As part of the program’s evaluation process, Stofer will stay in contact with workshop participants to research and evaluate the effectiveness of their enhanced lesson plans.
During the workshop, teachers were encouraged to think local when revamping their inquiry-based lesson plans. UF faculty encouraged teachers from South Florida to cover local invaders such as pythons or green anacondas while Palatka teachers were encouraged to focus on problems in their area such as hydrilla.
“We wanted the workshop to be very much based on what they were already doing, so they didn’t have to add in anything new [to their school year], but they were replacing and improving what they were already doing,” Stofer said.
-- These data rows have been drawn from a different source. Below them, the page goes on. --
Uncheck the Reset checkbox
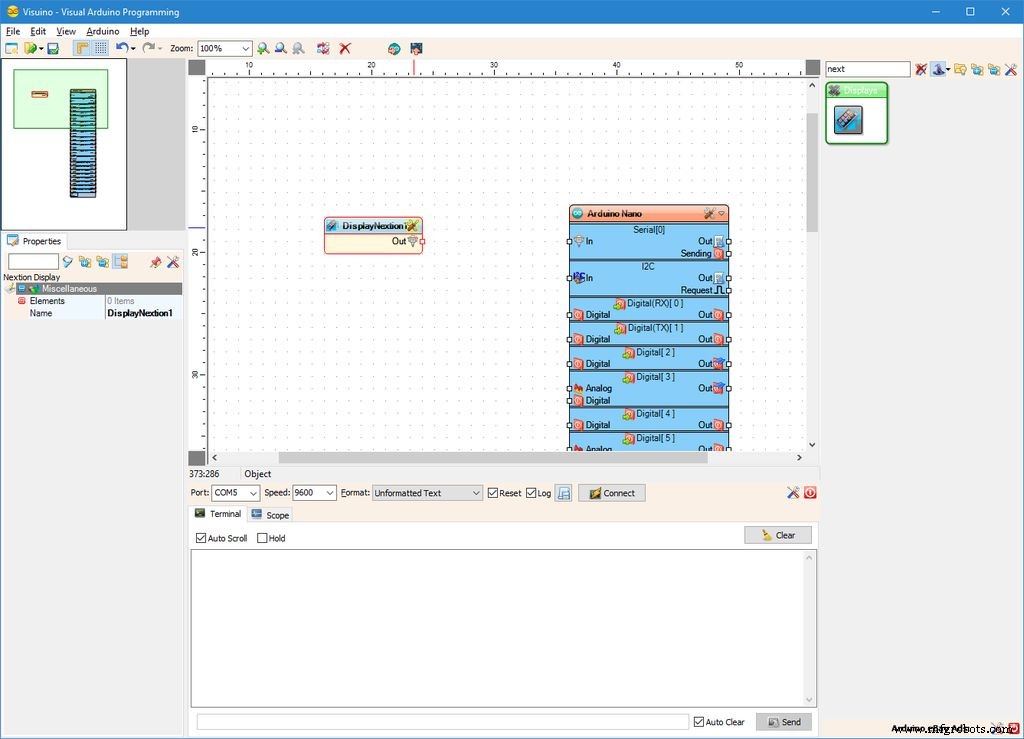This screenshot has height=739, width=1024. tap(493, 493)
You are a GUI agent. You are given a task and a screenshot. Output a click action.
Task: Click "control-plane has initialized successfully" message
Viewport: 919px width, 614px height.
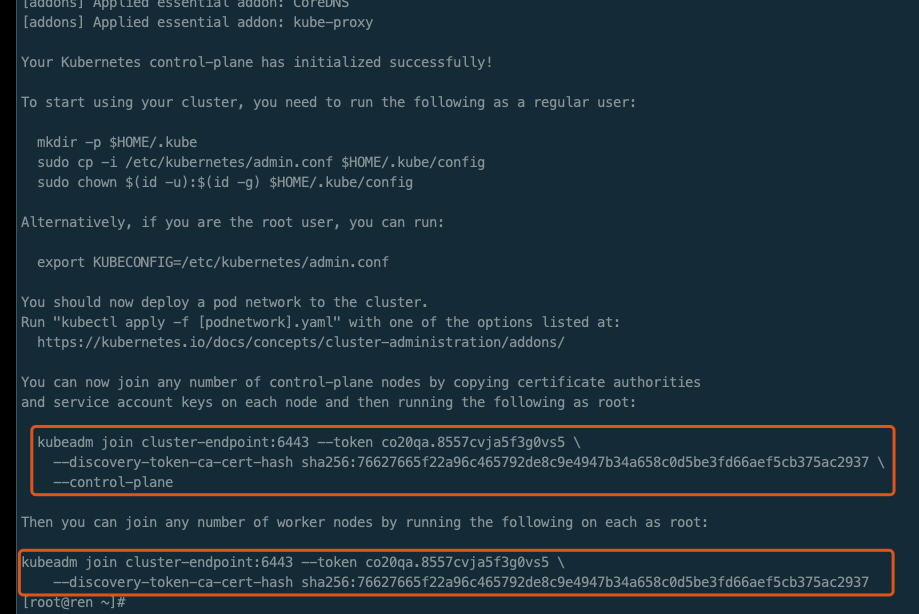click(x=321, y=62)
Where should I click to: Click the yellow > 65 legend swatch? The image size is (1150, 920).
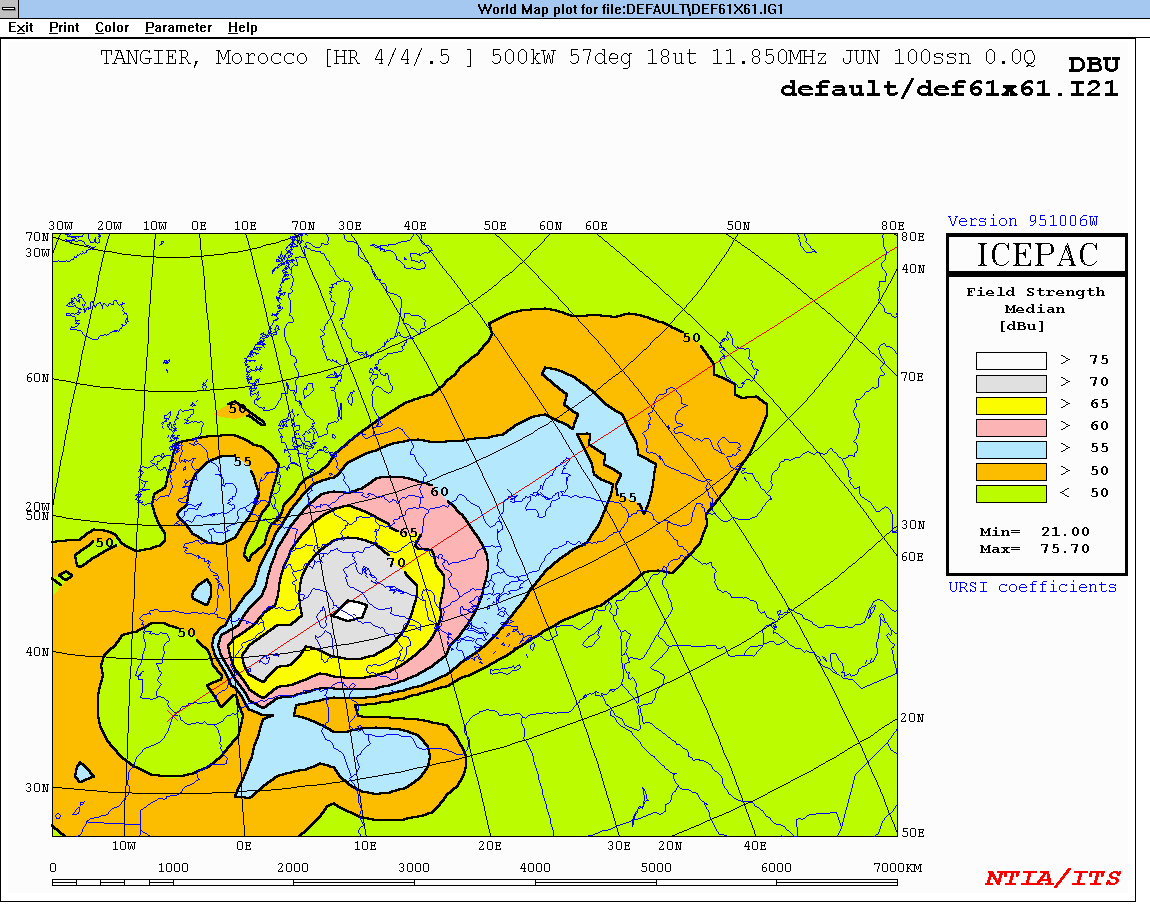coord(1011,405)
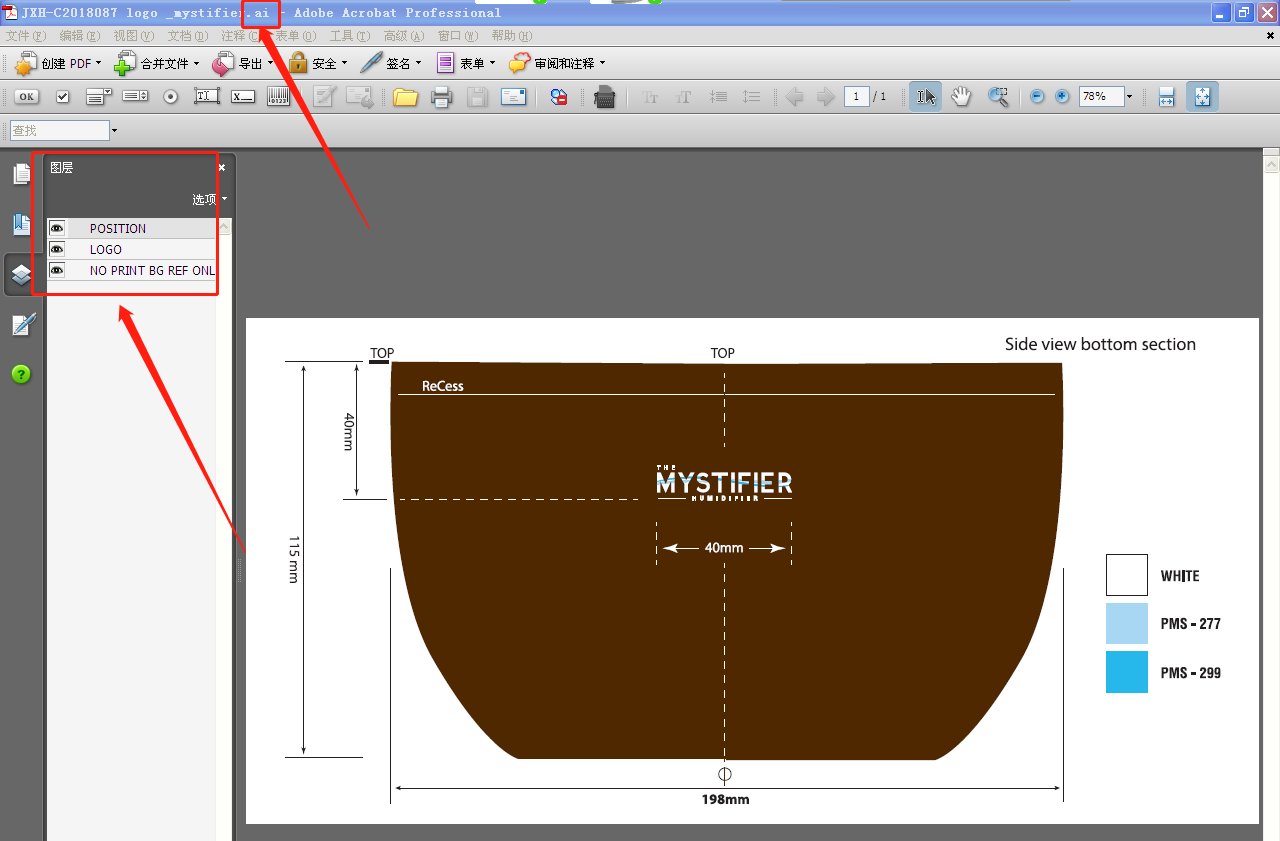Select the Hand tool
The width and height of the screenshot is (1280, 841).
click(x=961, y=97)
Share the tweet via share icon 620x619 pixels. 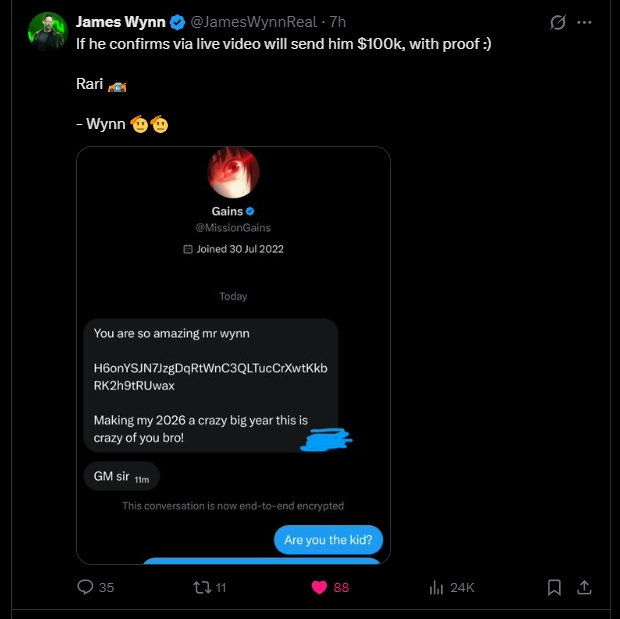[x=585, y=587]
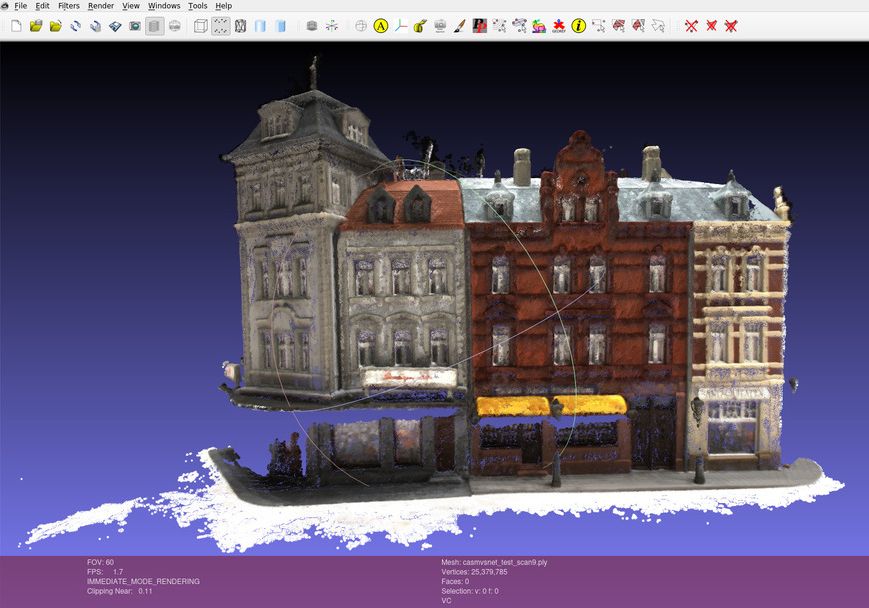Select the Z-painting brush tool
Screen dimensions: 869x608
click(459, 25)
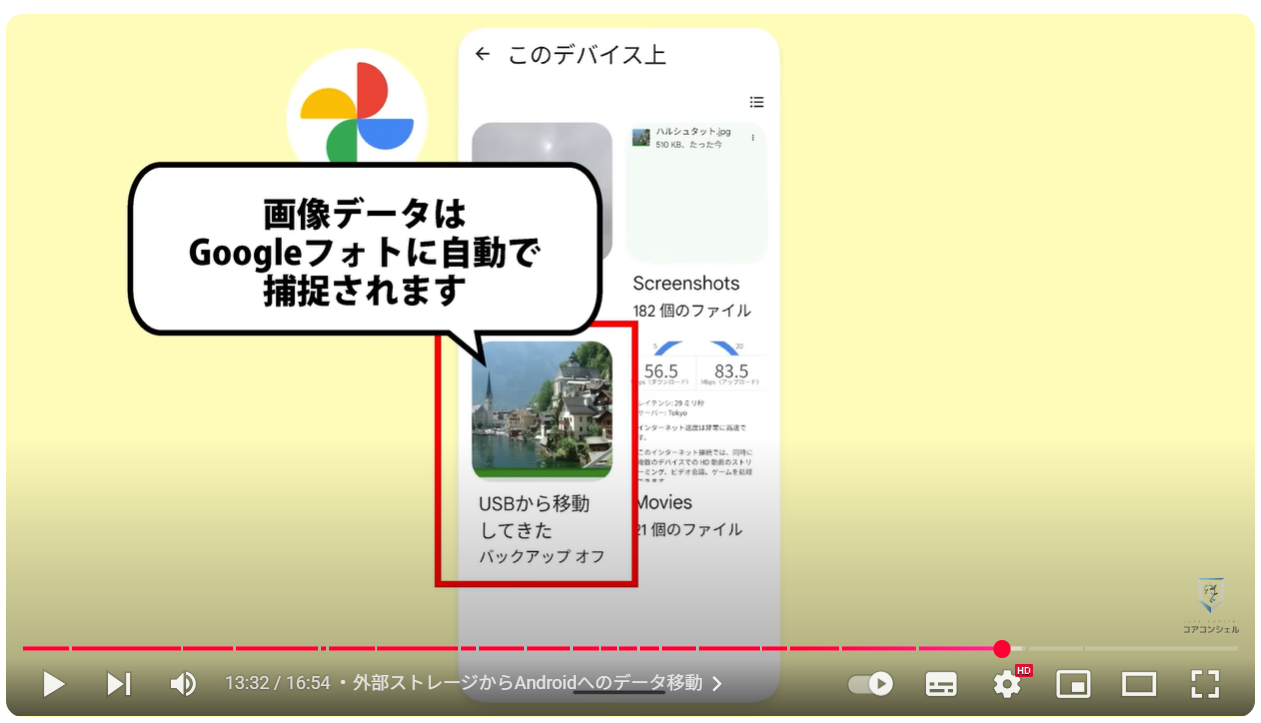The height and width of the screenshot is (723, 1261).
Task: Enable theater mode view
Action: coord(1139,684)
One teacher was planning a model activity on overfishing. UF faculty suggested exposing students to the inquiry-based approach by discussing with her students the impacts of adding local invasive species such as lionfish to the model and how that would disrupt the fish population.
The idea for the workshop spawned from participant feedback in another UF workshop for K-12 teachers on invasive plants. High school instructors were specifically asking for a more in-depth experience.
Even though the workshop focused on invasive species, lessons learned can be applied more broadly to other types of lesson plans, according to Stofer.
“The idea here is for these teachers to take what they learned and reach new students over multiple years. Also, we hope they apply what they learned [about authentic inquiry-based science teaching] to other lessons and topics and continue to share their knowledge with other teachers back in their districts and through other networks.”
Workshop attendees have included teachers focusing on disciplines from agriculture and environmental science, to marine science, chemistry and biology.
This year’s group visited Bivens Arm Nature Park where they saw a myriad of invasive species including the apple snail, cogon grass, coral ardisia and the air potato vine.